Wallops Island, Va. - On October 28th, 2014, Orbital Science Corp.'s Antares rocket exploded just six seconds after launching from the Mid-Atlantic Regional Spaceport (MARS) at Wallops Island on the Eastern Shore of Virginia.
No one was injured, but the explosion caused significant damage to portions of the facility.
The launch was supposed to be the third of Orbital Science's eight missions to NASA's International Space Station to deliver supplies and experiments.
Repairs at Launch Pad - 0A were completed September 30th with a budget of approximately $15 million split equally between the Virginia Space Authority, Orbital ATK and NASA.
The work included repairs to the Deluge, HVAC, Fire Alarm, Electrical systems, Controls, Liquid Fueling Facilities and damaged structures.
NASA spokesperson, Keith Koehler, says the missions to the International Space Station have continued, but not from Wallops Island.
"Our partners in Japan and Europe have since sent up supplies since then," he says.
Virginia Governor Terry McAuliffe announced in August that launches were set to continue from Wallops in 2016.
Koehler says they are currently running tests on the launch pad, which consists of flowing oxygen through the piping to make sure everything is running properly.
In early 2016, Koehler says they plan to bring an upgraded Antares rocket onto the launch pad and fire it up as a test. Among its changes, the rocket will have new front engines. By the first half of 2016, they plan to launch the Antares rocket.
NewsChannel 3 spoke with the owner of Wolff's Sandwich Shoppe, who has been at the location for 31 years.
He has seen a number of launches down the street at Wallops Island, but he can never forget what happened last year.

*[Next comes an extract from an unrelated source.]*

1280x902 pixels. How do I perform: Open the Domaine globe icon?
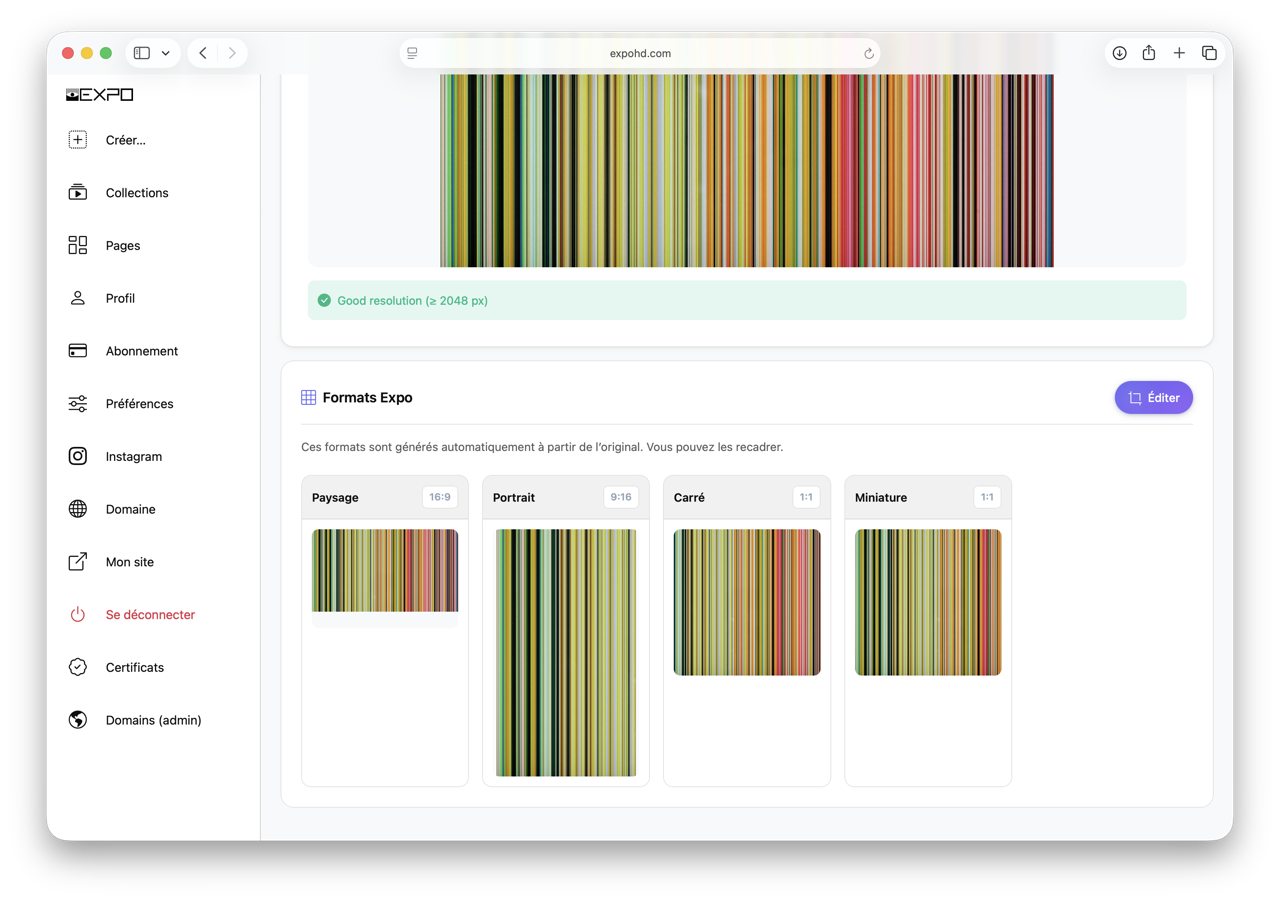(78, 509)
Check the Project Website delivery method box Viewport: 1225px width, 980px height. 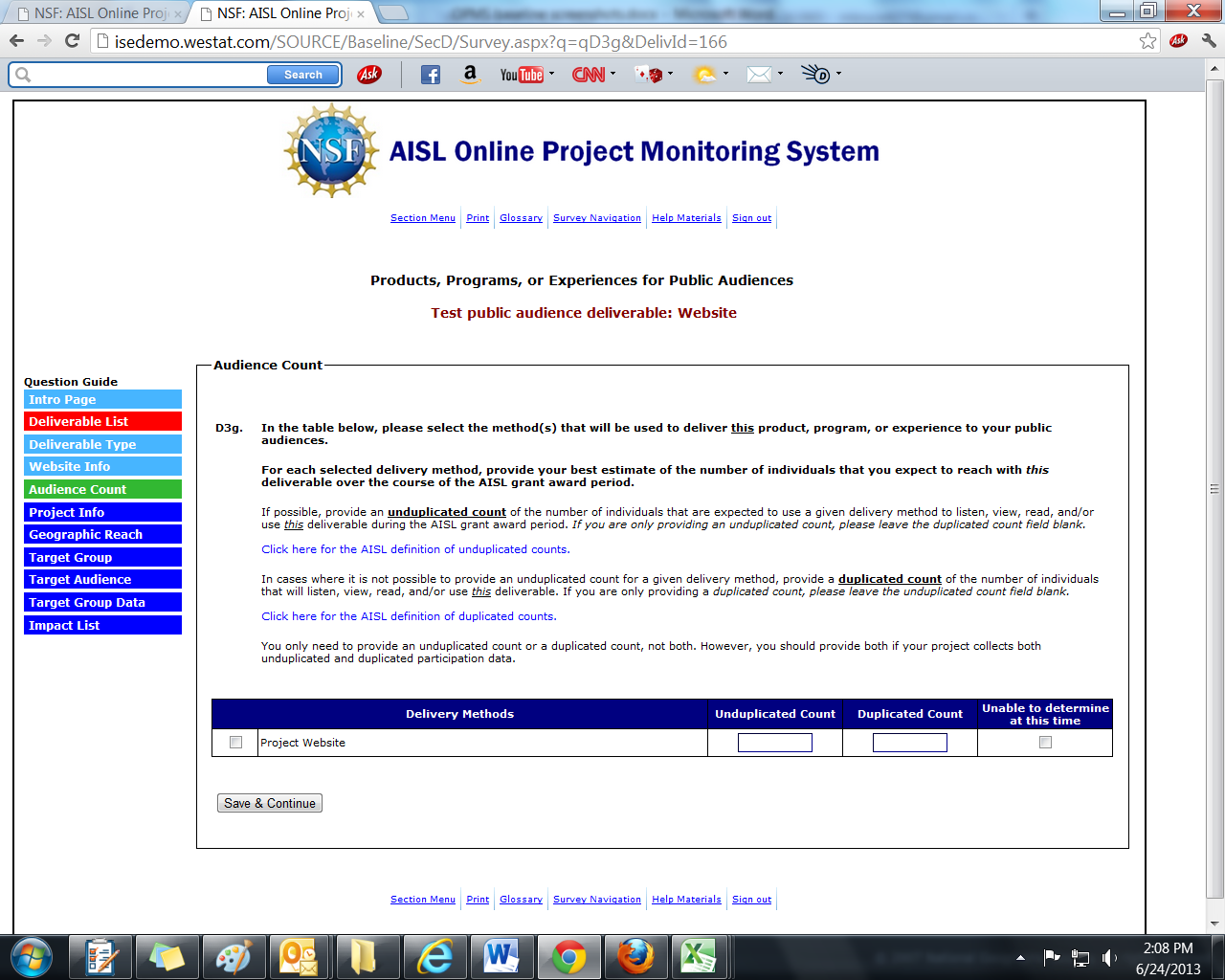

"My wife had left a message saying the rocket had blown up and that it blew a window out here at the restaurant, the window right behind us," says Ron Wolff. "It was a pretty crazy night trying to get everything back to normal."
He says the explosion had an impact on his business that he did not expect.
"A lot of familiar faces people that worked on it initially are coming back to redo the pad, so it's been really good. There's always something good that comes from a tragedy, so it worked out really good for us," says Wolff.